Let us also define two operators \(Y_1\), \(Y_2\) depending on the auxiliary parameters \(\xi =(\xi _1, \xi _2)\) by the formulae

$$\begin{aligned} Y_1=\xi R\xi ^T=\xi _1^2\partial _a+\xi _1\xi _2\partial _b+\xi _2^2\partial _c, \quad Y_2=\xi S\xi ^T=\xi _1^2\partial _{\tilde{a}}+\xi _1\xi _2\partial _{{\tilde{b}}}+\xi _2^2\partial _{{\tilde{c}}}. \end{aligned}$$

Finally, we introduce the \(\xi \)-dependent operator

$$\begin{aligned} v=(\partial _a\partial _{{\tilde{b}}}-\partial _b\partial _{\tilde{a}})\xi _1^2+2(\partial _a\partial _{\tilde{c}}-\partial _c\partial _{\tilde{a}})\xi _1\xi _2+(\partial _b\partial _{\tilde{c}}-\partial _c\partial _{{\tilde{b}}})\xi _2^2. \end{aligned}$$

Then integrability conditions (10) can be represented in the Hirota-type bilinear form

$$\begin{aligned} (P_1Y_1v-2P_0Y_2v)[f(a, b, c)\cdot f({\tilde{a}}, {\tilde{b}}, \tilde{c})]\biggr |_ {{\tilde{a}}=a, \ {\tilde{b}}=b,\ {\tilde{c}}=c}=0. \end{aligned}$$
(16)

Here, the left-hand side is a homogeneous quartic in \(\xi _1, \xi _2\), with five non-trivial components. Equating them to zero, we obtain all of the five integrability conditions (10).

Remark 5

It follows from [30], Proposition 2.3, that if f transforms as in (14), that is, as a weight \(-1\) Siegel modular form, then the left-hand side of (16) transforms as a vector-valued Siegel modular form with values in the representation \( \mathrm{Sym}_4\otimes \det \) of \(\mathrm{GL}(2, {\mathbb {C}})\).

Remark 6

The principal symbol of the Euler–Lagrange Eq. (2) is given by a compact formula in terms of the operator \(Y_1\):

$$\begin{aligned} Y_1^2[f]=f_{aa}\xi _1^4+2f_{ab}\xi _1^3\xi _2+(2f_{ac}+f_{bb})\xi _1^2\xi _2^2+2f_{bc}\xi _1\xi _2^3+f_{cc}\xi _2^4. \end{aligned}$$

This expression transforms as a vector-valued Siegel modular form with values in the representation \( \mathrm{Sym}_4\otimes \det ^{-1}\).

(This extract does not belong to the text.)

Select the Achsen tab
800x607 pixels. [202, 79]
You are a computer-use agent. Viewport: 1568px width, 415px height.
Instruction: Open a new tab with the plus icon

2.5 Integrable Lagrangians and classical Newtonian equations

Here, we sketch a derivation of the Lagrangian density (4). Consider a classical Newtonian equation

$$\begin{aligned} \ddot{x}=-U_{x} \end{aligned}$$

where U(xt) is the potential function, \(x=x(t)\), and dot denotes differentiation by t. This equation can be written in the canonical Hamiltonian form

$$\begin{aligned} {\dot{x}}=p,\quad {\dot{p}}=-U_{x}. \end{aligned}$$

To be Liouville integrable, this Hamiltonian system should be equipped with a first integral F(txp) such that

$$\begin{aligned} \frac{\mathrm{d}F}{\mathrm{d}t}\equiv \frac{\partial F}{\partial t}+ \frac{\partial F}{\partial x}\dot{x}+\frac{\partial F}{\partial p}{\dot{p}}=F_t+pF_x-U_xF_p=0. \end{aligned}$$
(17)

First integrals F polynomial in the momentum p were investigated in [10] and later in [28, 32]. In particular, the following cases have been studied:

$$\begin{aligned} F=\frac{p^{3}}{3}+Up+V,\quad F=\frac{p^{4}}{4}+Up^{2}+Vp+W, \quad F=\frac{p^{5}}{5}+Up^{3}+Vp^{2}+Wp+Q. \end{aligned}$$

In the last (fifth-order) case, Eq. (17) implies the following quasilinear system for the coefficients:

$$\begin{aligned} U_{t}+V_{x}=0,\quad V_{t}+W_{x}=3UU_{x},\quad W_{t}+Q_{x}=2VU_{x},\quad Q_{t}=WU_{x}. \end{aligned}$$

Let us introduce a potential u such that \(U=u_{xx}\), \(V=-u _{xt}\), \(W=\frac{3}{2}u _{xx}^{2}+u_{tt}\). Then the first two equations will be satisfied identically, while the last two imply

$$\begin{aligned} Q_{x}=-2u_{xt}u_{xxx}-3u_{xx}u_{xxt}-u_{ttt}, \quad Q_{t}=\frac{3}{2}u_{xx}^{2}u_{xxx}+u_{tt}u_{xxx}. \end{aligned}$$

The compatibility condition of these equations for Q leads to a fourth-order PDE for u,

$$\begin{aligned} u_{tttt}+\frac{3}{2}u_{xx}^{2}u_{xxxx}+3u_{xx}u_{xxx}^{2}+u_{tt}u_{xxxx}+2u_{xt}u_{xxxt}+3u_{xx}u_{xxtt}+3u_{xtt}u_{xxx}+3u_{xxt}^{2}=0, \end{aligned}$$

which is nothing but the Euler–Lagrange equation for the second-order Lagrangian

$$\begin{aligned} S=\int \left[ u_{tt}^{2}+u_{xx}^{2}u_{tt}+u_{xx}u_{xt}^{2}+\frac{1}{4}u_{xx}^{4}\right] \mathrm{d}x\mathrm{d}t, \end{aligned}$$

whose density is identical to (4) up to relabelling \(t\leftrightarrow y\).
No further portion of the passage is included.